In many applications — portfolio construction, genomics, macro-econometrics — you need to estimate a factor model

$$Y_t = \alpha + \beta X_t + \varepsilon_t$$

where $Y_t \in \mathbb{R}^{N}$ are response variables (asset returns, gene expressions), $X_t \in \mathbb{R}^{M}$ are factors, $\beta \in \mathbb{R}^{N \times M}$ are sparse factor loadings, and $\alpha \in \mathbb{R}^{N}$ is the intercept.

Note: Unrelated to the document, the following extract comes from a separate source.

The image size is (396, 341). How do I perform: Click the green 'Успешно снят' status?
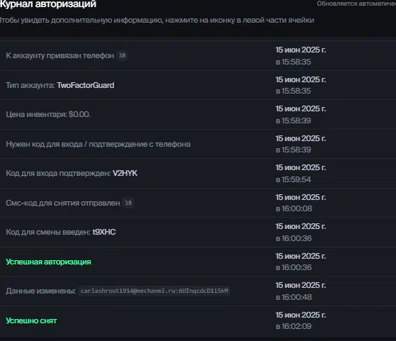point(31,320)
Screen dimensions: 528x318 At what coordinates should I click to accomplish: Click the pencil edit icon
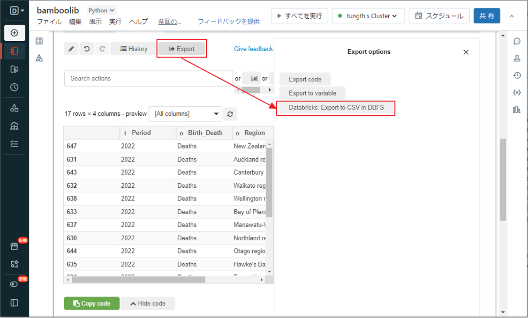coord(71,49)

In practice, you face several challenges that standard LASSO packages don't handle:

1. **Domain knowledge constrains coefficient signs** — equity assets should have non-negative equity beta; government bonds should not load on commodity factors. Standard LASSO ignores this.
2. **You have prior estimates** and want to shrink toward them, not toward zero — the penalty should be $\|\beta - \beta_0\|$ not $\|\beta\|$.
3. **Variables have different history lengths** — some assets start trading later than others. Dropping rows with any NaN discards valid data for all other variables.
4. **You need a consistent covariance matrix** — the factor covariance $\Sigma_y = \beta \Sigma_x \beta^\top + D$ must use the *same* $\beta$ from estimation, not a separate estimate.
5. **Data is non-stationary** — recent observations should carry more weight (EWMA weighting).

`factorlasso` solves all five in a single `fit()` call. The implementation follows scikit-learn conventions (`fit` / `predict` / `score` / `coef_` / `intercept_`).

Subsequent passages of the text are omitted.